■ **Text excerpt**:
** start **

Finally, your values describe what is most important to your organization. The foundation of your company culture, your values are the principles that unite your team and inspires their collective efforts.

Each part of the brand compass is designed to strengthen and support the others. As a system, it serves as both a strategic framework for business performance and an ethical framework for company culture.

Brand Archetype

Plato was one of the fathers of archetypes
Of all the tools for brand development, only brand archetypes give your brand the strength of a profound, shared human experience dating back tens of thousands of years.

Inspired by thinkers including Plato, Freud, Jung, and Joseph Campbell, archetypes are ideas or concepts that every human is innately familiar with, by virtue of being a human, regardless of culture or society. They come to life as instantly recognizable characters in stories throughout the ages, from Gilgamesh, to Camelot, to Star Wars.

Brand archetypes are inspired by these timeless characters, like the Hero, the Innocent, the Adventurer, and the Sage. Each brand archetype is rife with intrinsic meaning and a narrative all its own.

Identifying which archetype your brand embodies gives you the foundation for a powerful story that will resonate with audiences because of concepts they’re already innately familiar with.

Brand Personality

A photo evoking an adventuresome brand personality
Brand personality is how your brand would look and sound if it were a person. Not unlike people, each brand has unique collection of characteristics and behaviors that make it relatable and identifiable.

** end **

Element and text location entries:
** start **

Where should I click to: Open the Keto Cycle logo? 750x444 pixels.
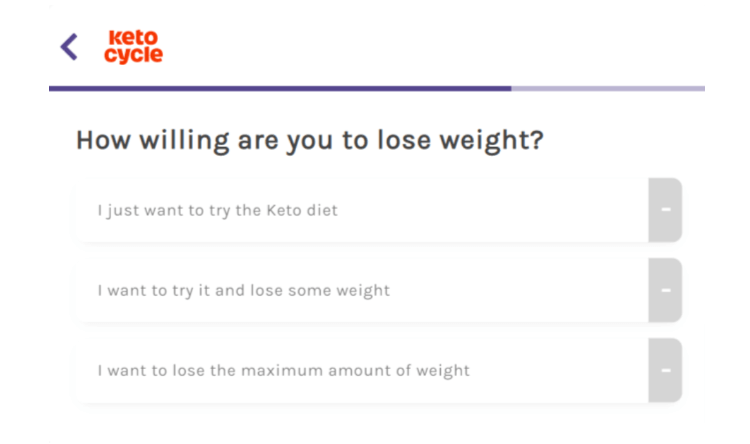tap(133, 47)
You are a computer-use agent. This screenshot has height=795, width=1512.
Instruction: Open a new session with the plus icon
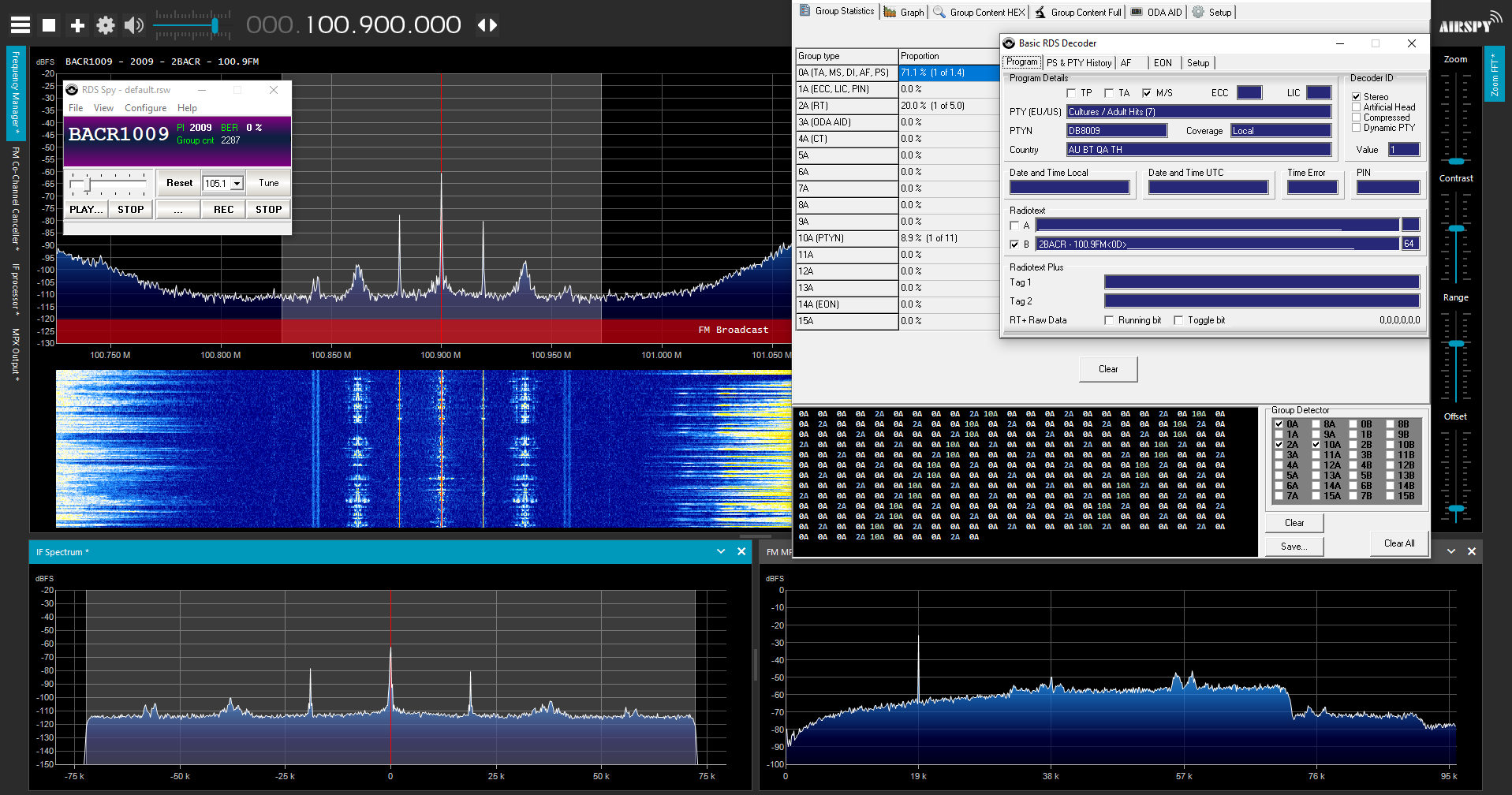(77, 24)
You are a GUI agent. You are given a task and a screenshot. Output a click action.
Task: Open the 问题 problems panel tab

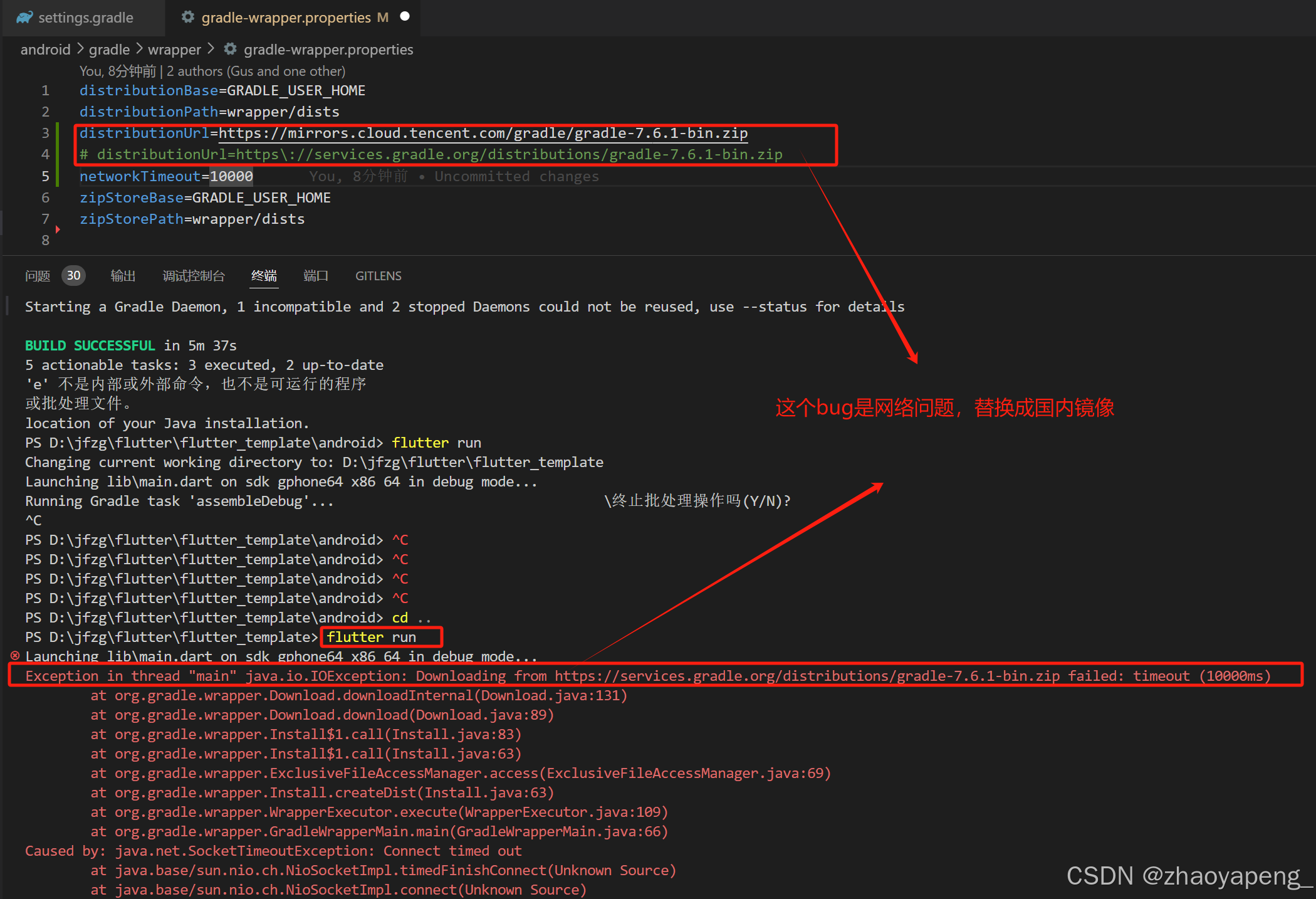pos(38,276)
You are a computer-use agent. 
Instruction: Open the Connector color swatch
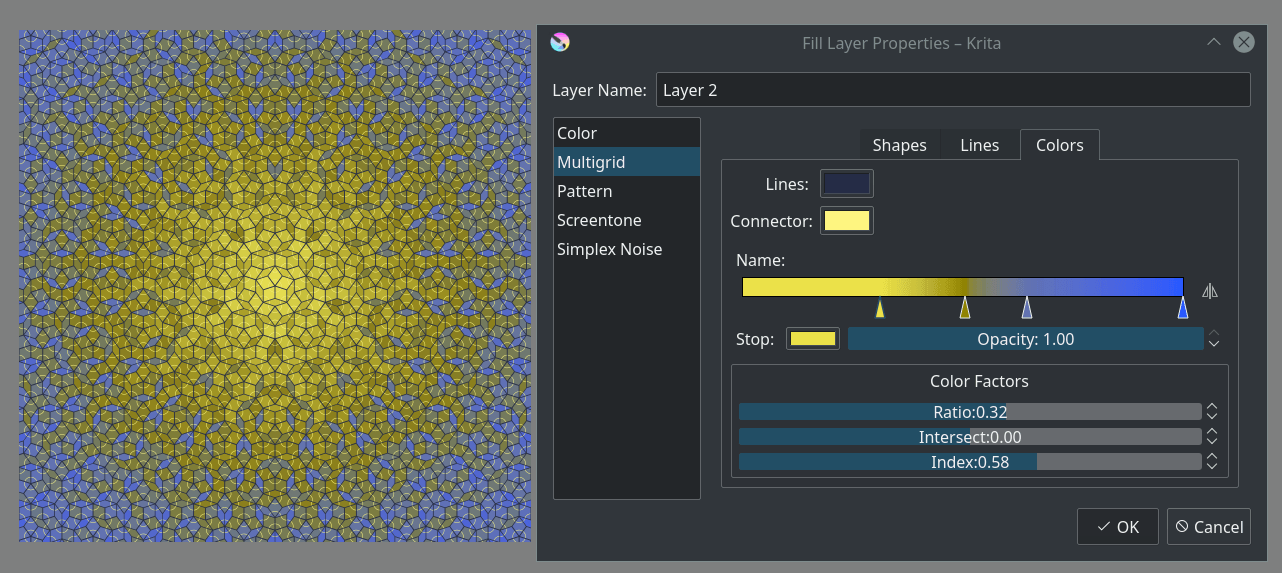click(x=846, y=221)
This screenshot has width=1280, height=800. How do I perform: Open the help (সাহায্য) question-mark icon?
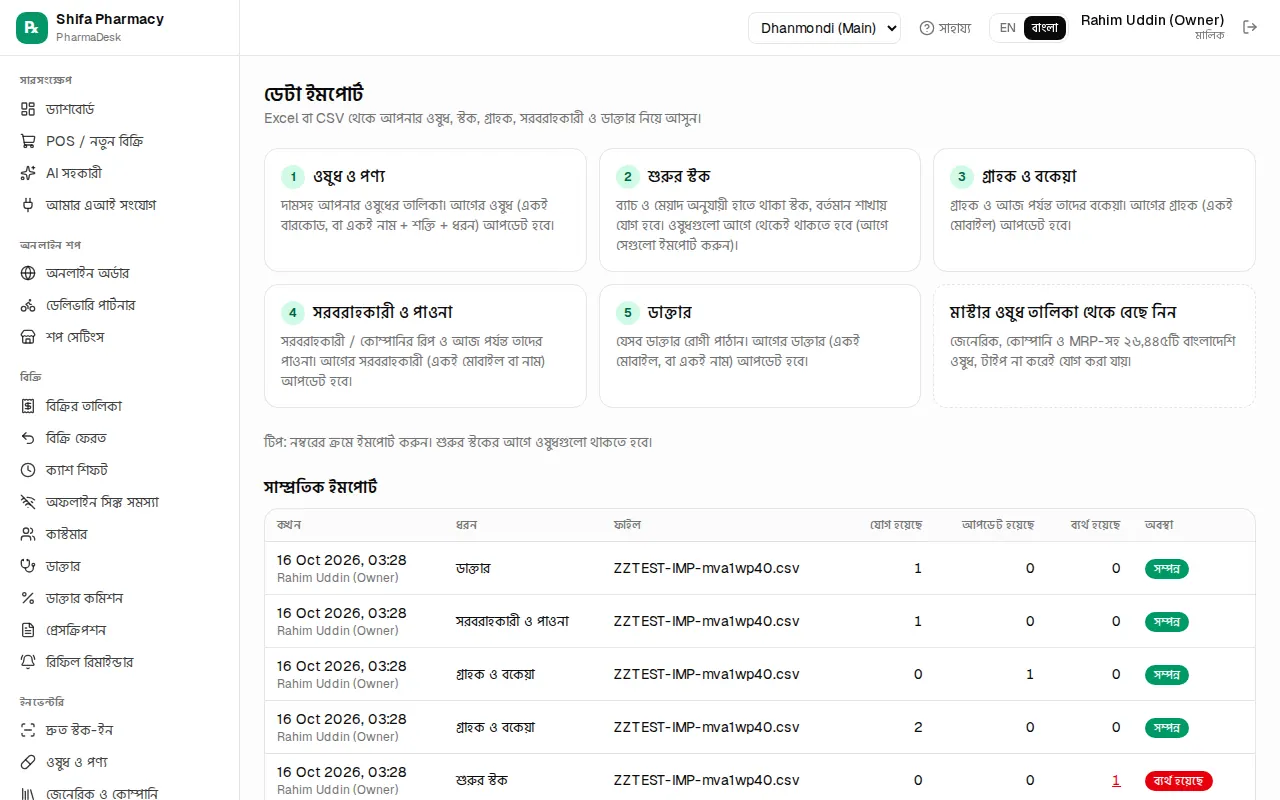[927, 28]

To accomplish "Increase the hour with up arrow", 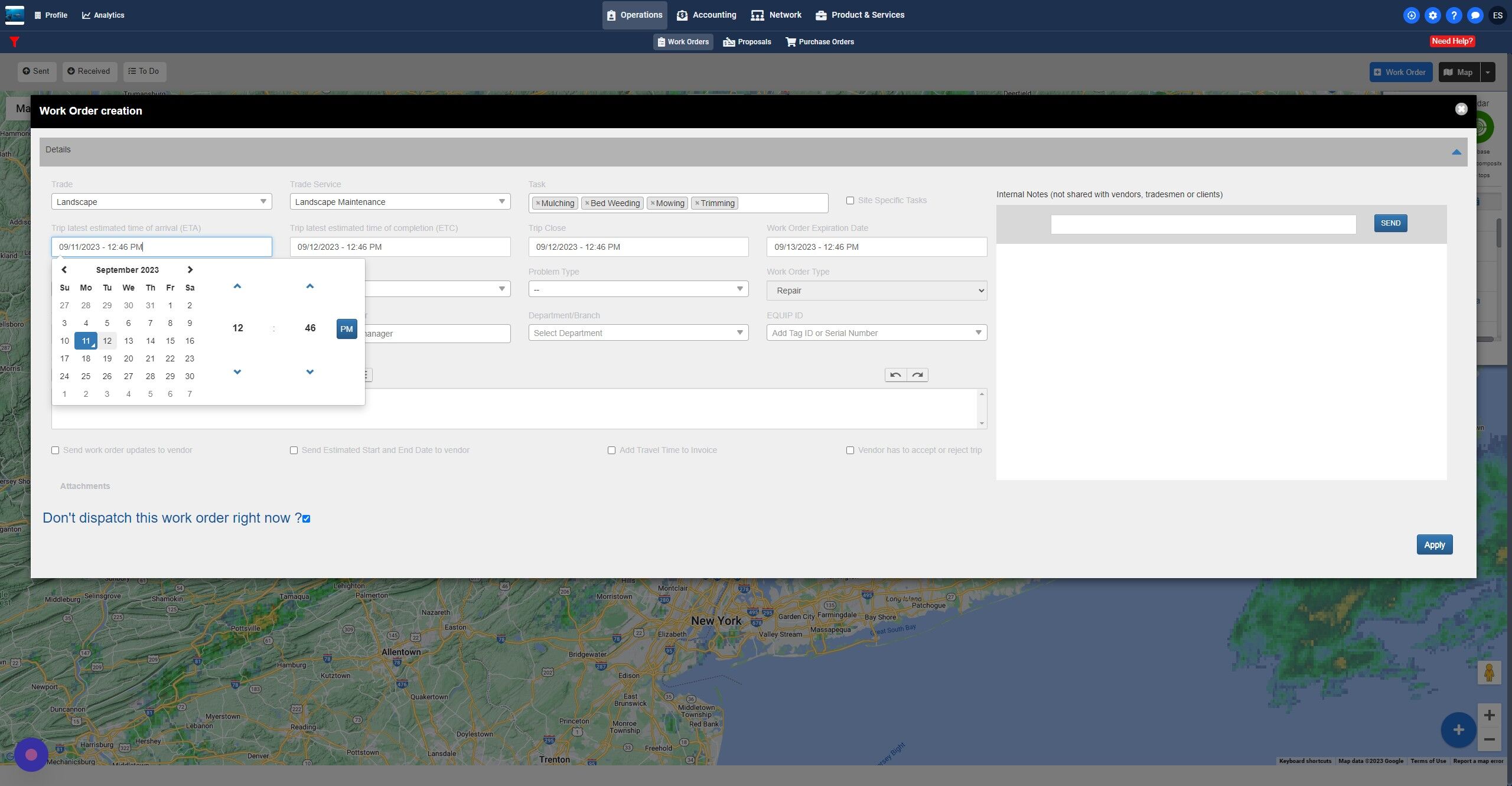I will pyautogui.click(x=237, y=286).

** end **

■ **What you will do**:
**1)** Could you reproduce, word for word, the stretch of the brand development text from "Plato was one" through "to Star Wars."?
**2)** Can you render the stretch of the entries from the line containing "You are a computer-use agent. This" through the line containing "pos(38,276)" as a JSON list of strings, one string per line, with blank lines and pictures left out?

■ **Full solutions**:
**1)**
Plato was one of the fathers of archetypes
Of all the tools for brand development, only brand archetypes give your brand the strength of a profound, shared human experience dating back tens of thousands of years.

Inspired by thinkers including Plato, Freud, Jung, and Joseph Campbell, archetypes are ideas or concepts that every human is innately familiar with, by virtue of being a human, regardless of culture or society. They come to life as instantly recognizable characters in stories throughout the ages, from Gilgamesh, to Camelot, to Star Wars.

**2)**
[
  "You are a computer-use agent. This screenshot has height=795, width=1512.",
  "Instruction: Open a new session with the plus icon",
  "(77, 24)",
  "You are a GUI agent. You are given a task and a screenshot. Output a click action.",
  "Task: Open the 问题 problems panel tab",
  "pos(38,276)"
]